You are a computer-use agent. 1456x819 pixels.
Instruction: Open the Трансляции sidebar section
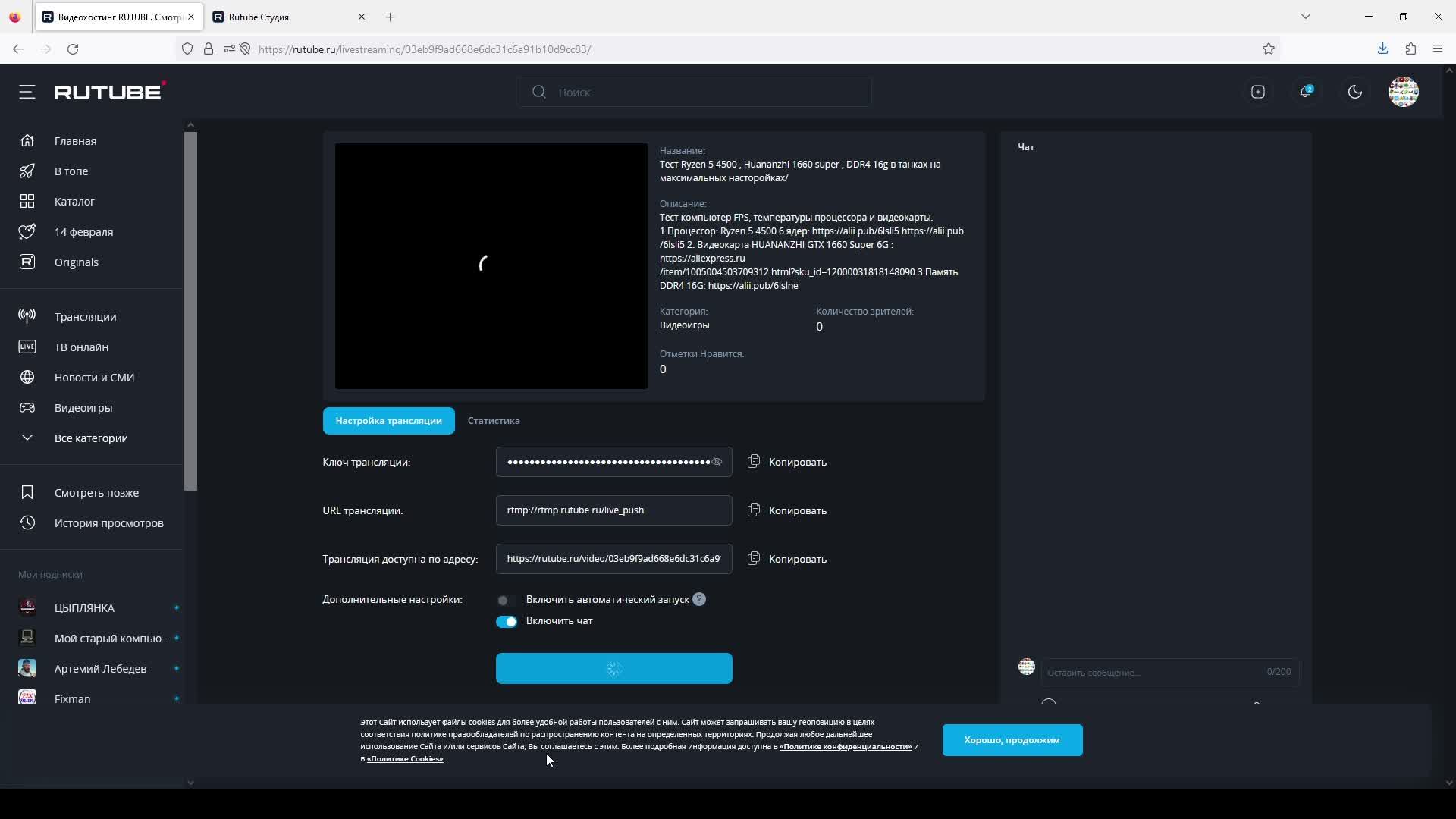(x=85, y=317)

────────────────────────────────────────

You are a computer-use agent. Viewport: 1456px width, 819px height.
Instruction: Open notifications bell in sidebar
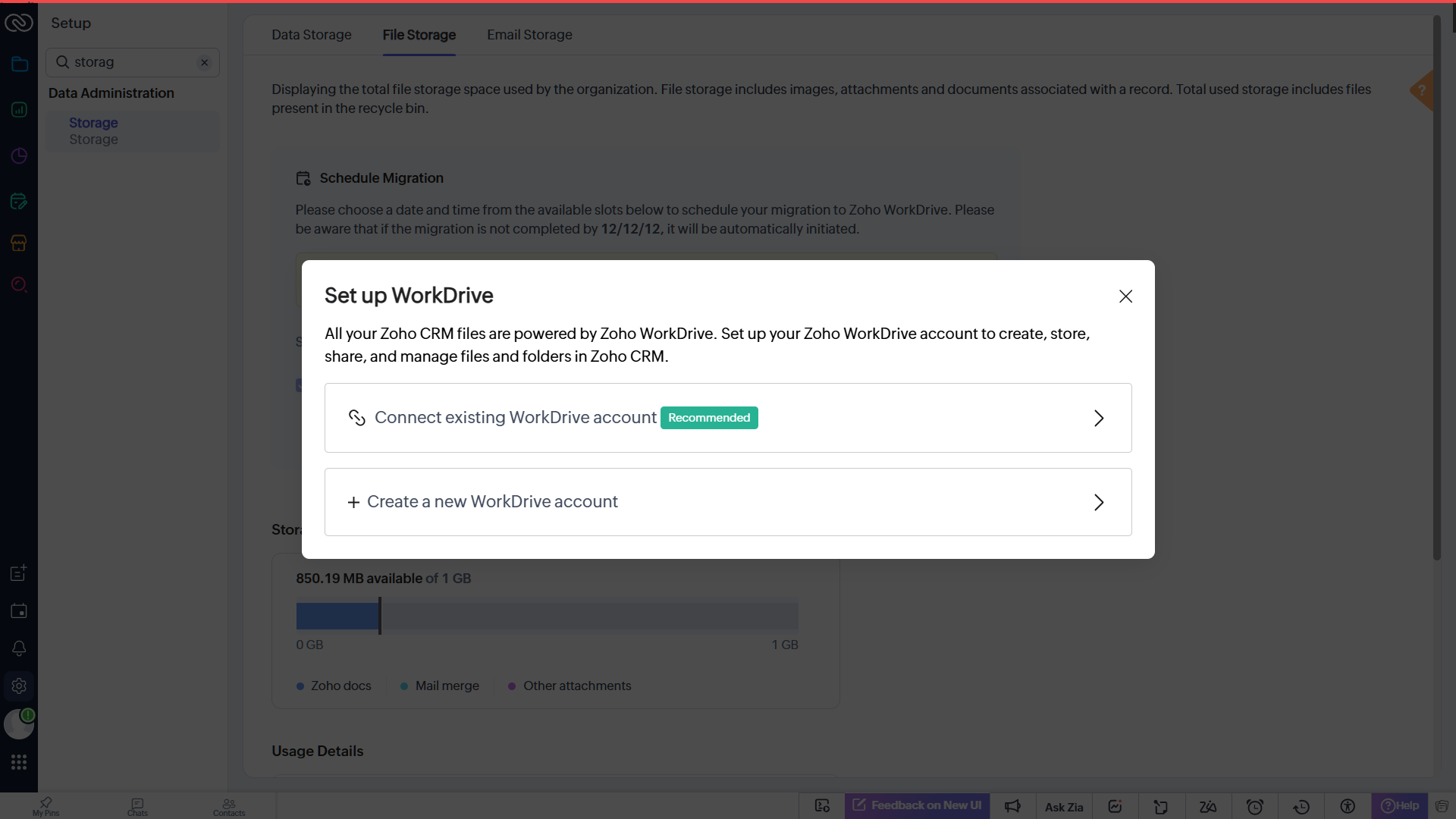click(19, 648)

────────────────────────────────────────

- _Activity_: Copy out each line of the material that holds the word "computer".

- _Worked solution_:
You are a computer-use agent. 1456x819 pixels.
You are a computer-use agent. Viewport: 1456px width, 819px height.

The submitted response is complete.